Celio miraba fijamente a Julio, que le devolvía la mirada impasible. A sólo unos pocos metros de allí, las mujeres lloraban cual plañideras, los niños se tapaban los ojos, los padres de Claudia se sentían desmayar y Lucio sonreía orgulloso. Sea cual fuera el resultado, a todos les embargaban a la vez mil y una sensaciones distintas y especiales. Y mientras tanto, el cadáver de Fedra permanecía inmóvil, como es natural, sobre la camilla.

***

Por Venus, que todo aquello estaba sucediendo sin que nadie lo pudiese evitar. Era un poder sobrenatural, una fuerza superior que los manejaba a su antojo sin poderla detener. Sabían que era falso, que era puro teatro, pero no podían dejar de sentirlo como si fuera real. Nunca había tenido lugar en la ciudad un espectáculo semejante y, casi con seguridad, nunca volvería a repetirse. El día de hoy pasaría, con toda probabilidad, a los archivos y anales de la historia de Baelo. El día en que la hija del general Claudio transformó a todos los asistentes al teatro con su sola presencia en el escenario. Y la función no había acabado.

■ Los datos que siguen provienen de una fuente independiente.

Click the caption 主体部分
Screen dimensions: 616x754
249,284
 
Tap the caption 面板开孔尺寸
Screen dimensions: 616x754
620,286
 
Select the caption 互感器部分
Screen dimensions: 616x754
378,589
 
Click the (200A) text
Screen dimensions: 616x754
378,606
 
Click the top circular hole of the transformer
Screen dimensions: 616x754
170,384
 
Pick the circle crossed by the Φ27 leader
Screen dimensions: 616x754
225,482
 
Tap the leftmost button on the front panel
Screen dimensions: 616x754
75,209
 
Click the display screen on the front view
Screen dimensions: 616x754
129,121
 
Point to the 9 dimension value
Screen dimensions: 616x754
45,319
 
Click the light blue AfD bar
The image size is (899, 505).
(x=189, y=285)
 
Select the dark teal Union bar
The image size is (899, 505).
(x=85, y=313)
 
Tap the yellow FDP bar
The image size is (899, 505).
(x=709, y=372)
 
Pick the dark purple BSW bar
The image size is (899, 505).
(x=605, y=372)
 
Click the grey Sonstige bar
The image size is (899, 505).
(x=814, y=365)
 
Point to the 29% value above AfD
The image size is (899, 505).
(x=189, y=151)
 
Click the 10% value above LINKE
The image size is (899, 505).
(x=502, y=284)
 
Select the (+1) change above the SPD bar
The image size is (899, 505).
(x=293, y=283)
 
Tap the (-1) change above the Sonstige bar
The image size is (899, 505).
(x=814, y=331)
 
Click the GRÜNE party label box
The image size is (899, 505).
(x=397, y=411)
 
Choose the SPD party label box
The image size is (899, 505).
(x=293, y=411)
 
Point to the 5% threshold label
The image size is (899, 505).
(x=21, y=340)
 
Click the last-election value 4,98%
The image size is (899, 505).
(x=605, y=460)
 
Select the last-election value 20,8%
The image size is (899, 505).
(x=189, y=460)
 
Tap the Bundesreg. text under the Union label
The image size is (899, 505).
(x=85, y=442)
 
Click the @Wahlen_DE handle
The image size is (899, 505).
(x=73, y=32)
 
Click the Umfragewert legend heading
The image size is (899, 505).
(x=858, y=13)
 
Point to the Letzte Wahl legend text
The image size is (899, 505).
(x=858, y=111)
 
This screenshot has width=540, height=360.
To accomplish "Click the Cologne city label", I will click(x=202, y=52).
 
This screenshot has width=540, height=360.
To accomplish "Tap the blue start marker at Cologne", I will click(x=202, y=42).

Dos amigos de Hipólito condujeron su maltrecho cuerpo, herido de gravedad, hasta donde se encontraba su padre.

“Teseo: ¡Ay de mí, corazón piadoso y bueno!
Hipólito: ¡Adiós, adiós una vez más, padre mío!
Teseo: ¡No me abandones, hijo, haz un esfuerzo!
Hipólito: Mis esfuerzos han terminado: estoy muerto, padre. Cúbreme el rostro lo más rápido que puedas con un manto.”

Cuando Hipólito expiró, la función se dio por finalizada y los telones subieron. Tras unos instantes de desconcierto general, en los que todos los presentes permanecieron mudos, los aplausos arreciaron. Los actores, sin embargo, se mantuvieron unos momentos más congelados en la posición final mientras el ruido que se producía al entrechocar las palmas penetraba en sus oídos deleitándolos. Los aplausos se hicieron cada vez más fuertes y comenzaron a escucharse también silbidos de aprobación y vítores. Si, en ese preciso instante, alguien se hubiera aproximado al escenario, se habría percatado de que el cadáver de Fedra sonreía. Porque lo había conseguido.